Chère Françoise Hardy, vous êtes partie, mardi dernier, rejoindre vos amis dans leurs nuages, et depuis tombe sur votre mémoire une pluie de témoignages. On vous consacre l’icône du yé-yé. Icône vous étiez, mais yé-yé, y est permis d’en douter.

Vous faisiez partie de la génération sixties, c’est pour ça qu’on vous assimile à la tendance de l’époque, mais vous étiez plus Saint-Germain-des-Prés que Saint-Tropez. Vos chansons n’étaient pas twists, mais tristes. Et on devrait vous classer avec les Gréco, Brel et Ferré plutôt qu’avec les Johnny, Sheila et Eddy.

Vous aviez 17 ans lorsque vous avez écrit une ritournelle remplie de votre ADN, Tous les garçons et les filles. Votre maison de disques croyait si peu à ce titre, tellement à contre-courant de la vague yé-yé, qu’elle l’a mis à la fin de votre premier super 45 tours, misant d’abord et avant tout sur Oh, oh chéri, version française d’un succès country rock américain. Heureusement, on peut toujours se fier au public pour découvrir les trésors cachés, et c’est pour la face B qu’il s’est retourné.

Tous les garçons et les filles de mon âge
Se promènent dans la rue, deux par deux
Tous les garçons et les filles de mon âge
Savent bien ce que c’est qu’être heureux
Et les yeux dans les yeux et la main dans la main
Ils s’en vont amoureux sans peur du lendemain
Oui mais moi, je vais seule, par les rues, l’âme en peine
Oui mais, moi, je vais seule, car personne ne m’aime…

L’hymne des laissés-pour-compte. L’hymne des esseulés. L’hymne de ceux et celles qui ne pognent pas. Si Johnny était l’idole des jeunes, si Sylvie était la plus belle pour aller danser, vous, Françoise, vous étiez de l’autre côté, du côté des âmes en peine.

Vous aviez saisi le désarroi du paumé que personne ne choisit, qui a l’impression d’être seul au monde, d’être l’unique rejet.

Si, dans la rue, on croit que tous les garçons et toutes les filles se promènent deux par deux, c’est parce que ceux et celles qui vont seuls, on ne les voit pas. La solitude rend invisible.

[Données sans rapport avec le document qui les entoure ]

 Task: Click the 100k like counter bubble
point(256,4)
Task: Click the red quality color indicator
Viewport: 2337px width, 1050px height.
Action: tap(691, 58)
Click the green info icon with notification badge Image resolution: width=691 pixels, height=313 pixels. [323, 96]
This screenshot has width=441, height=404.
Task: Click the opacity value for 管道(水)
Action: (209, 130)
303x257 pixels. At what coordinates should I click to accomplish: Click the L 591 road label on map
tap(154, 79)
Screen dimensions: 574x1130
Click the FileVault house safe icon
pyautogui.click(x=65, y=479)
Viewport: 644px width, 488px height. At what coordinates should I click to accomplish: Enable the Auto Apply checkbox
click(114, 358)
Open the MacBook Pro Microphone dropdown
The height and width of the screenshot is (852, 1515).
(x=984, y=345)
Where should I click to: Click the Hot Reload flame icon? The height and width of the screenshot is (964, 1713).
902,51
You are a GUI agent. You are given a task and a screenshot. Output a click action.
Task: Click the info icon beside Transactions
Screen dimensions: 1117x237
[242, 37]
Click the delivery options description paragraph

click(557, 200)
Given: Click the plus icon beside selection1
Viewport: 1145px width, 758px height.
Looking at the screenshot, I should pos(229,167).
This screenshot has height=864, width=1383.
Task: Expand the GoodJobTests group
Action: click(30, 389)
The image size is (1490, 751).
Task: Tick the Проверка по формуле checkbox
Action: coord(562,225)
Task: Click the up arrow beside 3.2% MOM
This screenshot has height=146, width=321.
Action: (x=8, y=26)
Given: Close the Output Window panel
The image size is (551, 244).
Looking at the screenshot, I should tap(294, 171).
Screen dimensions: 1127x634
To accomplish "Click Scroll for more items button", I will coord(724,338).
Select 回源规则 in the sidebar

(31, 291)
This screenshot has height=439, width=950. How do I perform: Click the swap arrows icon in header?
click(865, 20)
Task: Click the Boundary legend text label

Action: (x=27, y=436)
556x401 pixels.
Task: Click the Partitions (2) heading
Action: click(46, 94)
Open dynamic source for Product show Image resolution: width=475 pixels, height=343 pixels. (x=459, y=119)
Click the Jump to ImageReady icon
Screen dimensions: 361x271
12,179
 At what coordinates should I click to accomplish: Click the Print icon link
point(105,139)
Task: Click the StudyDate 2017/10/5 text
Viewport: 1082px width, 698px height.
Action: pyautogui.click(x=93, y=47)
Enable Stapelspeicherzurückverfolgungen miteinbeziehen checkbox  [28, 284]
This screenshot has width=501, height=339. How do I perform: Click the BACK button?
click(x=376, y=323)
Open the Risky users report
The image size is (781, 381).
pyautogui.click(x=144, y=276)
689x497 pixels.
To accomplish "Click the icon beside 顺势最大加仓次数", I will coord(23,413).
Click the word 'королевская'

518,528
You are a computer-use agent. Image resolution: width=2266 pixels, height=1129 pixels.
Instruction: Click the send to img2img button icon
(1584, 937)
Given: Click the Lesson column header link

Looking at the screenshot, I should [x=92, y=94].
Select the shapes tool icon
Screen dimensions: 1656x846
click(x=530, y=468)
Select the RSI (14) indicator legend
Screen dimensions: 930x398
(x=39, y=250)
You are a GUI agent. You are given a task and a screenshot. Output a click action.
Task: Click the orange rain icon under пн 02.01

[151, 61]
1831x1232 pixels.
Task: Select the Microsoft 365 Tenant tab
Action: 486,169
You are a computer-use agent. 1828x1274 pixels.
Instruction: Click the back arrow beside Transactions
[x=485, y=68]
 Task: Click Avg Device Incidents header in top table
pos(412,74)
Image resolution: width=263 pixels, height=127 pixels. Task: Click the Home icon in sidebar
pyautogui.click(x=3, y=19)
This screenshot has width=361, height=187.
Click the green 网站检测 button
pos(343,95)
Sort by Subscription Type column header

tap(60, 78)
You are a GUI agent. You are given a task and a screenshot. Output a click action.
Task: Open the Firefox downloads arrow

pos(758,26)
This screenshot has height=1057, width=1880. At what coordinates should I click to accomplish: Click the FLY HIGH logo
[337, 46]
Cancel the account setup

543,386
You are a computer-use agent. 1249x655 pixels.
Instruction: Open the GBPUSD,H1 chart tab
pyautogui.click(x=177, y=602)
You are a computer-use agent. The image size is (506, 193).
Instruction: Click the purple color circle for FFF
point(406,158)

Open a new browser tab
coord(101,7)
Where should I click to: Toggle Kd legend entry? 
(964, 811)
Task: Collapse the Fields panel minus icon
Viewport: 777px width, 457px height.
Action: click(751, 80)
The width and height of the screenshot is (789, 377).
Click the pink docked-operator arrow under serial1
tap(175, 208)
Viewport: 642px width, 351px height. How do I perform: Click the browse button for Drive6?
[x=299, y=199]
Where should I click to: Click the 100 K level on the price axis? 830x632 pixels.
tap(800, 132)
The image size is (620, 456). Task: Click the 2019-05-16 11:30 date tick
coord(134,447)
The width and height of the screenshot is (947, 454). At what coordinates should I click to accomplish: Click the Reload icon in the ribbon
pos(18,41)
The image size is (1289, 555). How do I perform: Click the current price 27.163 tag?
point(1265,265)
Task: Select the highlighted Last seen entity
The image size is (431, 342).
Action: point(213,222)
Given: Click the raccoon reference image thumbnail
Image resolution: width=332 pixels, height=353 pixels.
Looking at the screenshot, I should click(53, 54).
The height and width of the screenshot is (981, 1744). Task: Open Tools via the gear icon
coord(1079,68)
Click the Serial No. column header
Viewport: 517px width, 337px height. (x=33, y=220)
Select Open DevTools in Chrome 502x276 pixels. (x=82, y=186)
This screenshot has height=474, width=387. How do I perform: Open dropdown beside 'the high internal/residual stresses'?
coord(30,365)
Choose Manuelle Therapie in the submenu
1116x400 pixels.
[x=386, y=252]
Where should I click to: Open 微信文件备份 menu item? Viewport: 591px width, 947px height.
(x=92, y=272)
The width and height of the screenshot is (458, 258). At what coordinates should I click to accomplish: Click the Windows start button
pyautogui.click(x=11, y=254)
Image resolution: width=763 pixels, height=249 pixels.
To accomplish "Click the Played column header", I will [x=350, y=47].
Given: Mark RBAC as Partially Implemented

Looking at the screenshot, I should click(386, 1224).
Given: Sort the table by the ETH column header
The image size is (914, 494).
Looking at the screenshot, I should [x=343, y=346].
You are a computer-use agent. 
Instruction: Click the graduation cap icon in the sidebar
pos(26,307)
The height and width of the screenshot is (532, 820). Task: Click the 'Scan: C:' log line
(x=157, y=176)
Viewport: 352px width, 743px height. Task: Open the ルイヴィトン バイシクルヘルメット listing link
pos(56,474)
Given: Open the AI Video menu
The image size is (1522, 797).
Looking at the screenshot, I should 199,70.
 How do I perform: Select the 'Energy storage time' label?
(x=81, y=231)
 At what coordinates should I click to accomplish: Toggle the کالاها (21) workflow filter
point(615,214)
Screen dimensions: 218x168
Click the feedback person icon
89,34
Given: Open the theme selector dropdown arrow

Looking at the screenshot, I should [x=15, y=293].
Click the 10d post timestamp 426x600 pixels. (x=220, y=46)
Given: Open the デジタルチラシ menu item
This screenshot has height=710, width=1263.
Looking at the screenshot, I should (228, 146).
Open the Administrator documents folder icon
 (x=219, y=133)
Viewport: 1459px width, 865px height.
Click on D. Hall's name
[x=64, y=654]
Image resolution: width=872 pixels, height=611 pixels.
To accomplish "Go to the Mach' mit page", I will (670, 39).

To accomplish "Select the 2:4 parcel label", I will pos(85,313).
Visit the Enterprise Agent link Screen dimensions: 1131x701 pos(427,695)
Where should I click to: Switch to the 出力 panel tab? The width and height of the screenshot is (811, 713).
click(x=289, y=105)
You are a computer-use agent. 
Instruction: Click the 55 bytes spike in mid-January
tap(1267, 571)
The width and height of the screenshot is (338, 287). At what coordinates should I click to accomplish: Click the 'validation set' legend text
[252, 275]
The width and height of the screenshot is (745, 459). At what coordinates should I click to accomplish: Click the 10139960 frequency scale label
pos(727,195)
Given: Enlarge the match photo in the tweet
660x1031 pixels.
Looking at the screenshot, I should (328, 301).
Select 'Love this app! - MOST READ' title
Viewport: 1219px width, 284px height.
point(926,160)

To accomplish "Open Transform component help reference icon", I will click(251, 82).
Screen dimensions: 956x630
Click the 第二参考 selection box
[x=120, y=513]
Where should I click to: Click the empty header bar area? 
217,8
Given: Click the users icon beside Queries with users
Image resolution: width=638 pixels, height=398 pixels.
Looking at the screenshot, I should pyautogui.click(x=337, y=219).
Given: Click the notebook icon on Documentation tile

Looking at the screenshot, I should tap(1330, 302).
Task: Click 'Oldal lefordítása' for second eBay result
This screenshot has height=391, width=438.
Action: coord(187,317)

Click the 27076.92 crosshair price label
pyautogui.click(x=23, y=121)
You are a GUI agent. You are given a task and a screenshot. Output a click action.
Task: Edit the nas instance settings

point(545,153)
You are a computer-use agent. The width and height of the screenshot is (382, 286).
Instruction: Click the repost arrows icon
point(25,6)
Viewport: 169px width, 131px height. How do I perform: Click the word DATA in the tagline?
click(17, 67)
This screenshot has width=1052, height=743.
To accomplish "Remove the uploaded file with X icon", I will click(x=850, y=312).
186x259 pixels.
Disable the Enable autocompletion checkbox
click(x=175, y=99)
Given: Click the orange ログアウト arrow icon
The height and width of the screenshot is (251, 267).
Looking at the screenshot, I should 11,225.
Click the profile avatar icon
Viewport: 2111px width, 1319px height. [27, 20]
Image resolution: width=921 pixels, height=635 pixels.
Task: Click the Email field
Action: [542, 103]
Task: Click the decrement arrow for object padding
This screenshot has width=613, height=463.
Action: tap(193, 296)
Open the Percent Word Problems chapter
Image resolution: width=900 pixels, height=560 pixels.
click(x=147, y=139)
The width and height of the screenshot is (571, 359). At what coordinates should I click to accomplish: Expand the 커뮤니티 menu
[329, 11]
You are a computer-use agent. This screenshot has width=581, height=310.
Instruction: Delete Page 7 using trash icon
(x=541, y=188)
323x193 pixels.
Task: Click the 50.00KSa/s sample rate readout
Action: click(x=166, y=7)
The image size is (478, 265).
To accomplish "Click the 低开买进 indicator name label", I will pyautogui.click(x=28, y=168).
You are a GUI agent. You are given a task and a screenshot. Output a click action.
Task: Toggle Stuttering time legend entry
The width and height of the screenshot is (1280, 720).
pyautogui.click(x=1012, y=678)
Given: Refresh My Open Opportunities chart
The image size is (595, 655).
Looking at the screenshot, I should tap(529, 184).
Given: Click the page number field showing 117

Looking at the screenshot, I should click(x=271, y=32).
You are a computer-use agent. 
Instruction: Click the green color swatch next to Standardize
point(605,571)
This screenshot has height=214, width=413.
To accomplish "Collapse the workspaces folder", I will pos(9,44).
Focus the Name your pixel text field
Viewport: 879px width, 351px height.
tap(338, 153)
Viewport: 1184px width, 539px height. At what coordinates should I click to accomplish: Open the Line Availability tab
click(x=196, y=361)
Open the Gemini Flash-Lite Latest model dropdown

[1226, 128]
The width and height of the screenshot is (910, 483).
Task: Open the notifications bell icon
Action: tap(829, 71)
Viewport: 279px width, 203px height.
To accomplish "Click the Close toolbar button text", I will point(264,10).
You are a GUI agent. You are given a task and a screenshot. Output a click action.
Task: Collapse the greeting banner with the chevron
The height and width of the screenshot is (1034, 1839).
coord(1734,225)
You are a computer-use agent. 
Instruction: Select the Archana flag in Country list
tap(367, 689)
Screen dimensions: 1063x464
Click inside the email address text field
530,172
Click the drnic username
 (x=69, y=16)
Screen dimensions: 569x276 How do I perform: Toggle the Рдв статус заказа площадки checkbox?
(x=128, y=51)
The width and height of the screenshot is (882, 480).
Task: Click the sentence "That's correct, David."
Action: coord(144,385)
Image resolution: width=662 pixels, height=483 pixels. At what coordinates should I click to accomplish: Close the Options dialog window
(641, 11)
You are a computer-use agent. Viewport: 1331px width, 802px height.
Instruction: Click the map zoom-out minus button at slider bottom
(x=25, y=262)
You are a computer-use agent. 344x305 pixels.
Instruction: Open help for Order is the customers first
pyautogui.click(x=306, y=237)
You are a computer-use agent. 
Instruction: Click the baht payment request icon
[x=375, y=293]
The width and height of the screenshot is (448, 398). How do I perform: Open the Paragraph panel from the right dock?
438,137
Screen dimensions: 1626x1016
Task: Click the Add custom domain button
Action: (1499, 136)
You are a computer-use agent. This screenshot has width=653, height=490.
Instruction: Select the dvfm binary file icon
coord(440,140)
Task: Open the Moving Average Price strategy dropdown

Cette chanson-là, nous fûmes des millions à penser qu’elle avait été écrite pour nous, que pour nous. Elle nous a aidés à sortir le motton, à nommer notre réalité, à vivre notre peine. Et à s’accrocher aux vers de la fin. Ce n’est pas un happy end. C’est juste un maybe end.

Je me demande quand viendra le jour
Où les yeux dans les yeux, où la main dans la main
J’aurai le cœur heureux sans peur du lendemain…

La chanson ne promet rien. Elle ne dit pas que ça va arriver mais juste de l’évoquer, ça permet de consoler. On ne sourit pas encore, mais on arrête de pleurer.

PHOTO GEORGES BENDRIHEM, ARCHIVES AGENCE FRANCE-PRESSE

Françoise Hardy durant l’enregistrement de l’émission La belle vie à Paris, en 1985

Cette œuvre sera toujours actuelle. Quand on entendait « tous les garçons et les filles de mon âge se promènent dans la rue, deux par deux… », dans le temps, on pensait à un garçon avec une fille, mais ça peut aussi bien être un garçon avec un garçon ou une fille avec une fille. Et la personne qui va seule peut être à la recherche de l’un, de l’une ou de l’autre.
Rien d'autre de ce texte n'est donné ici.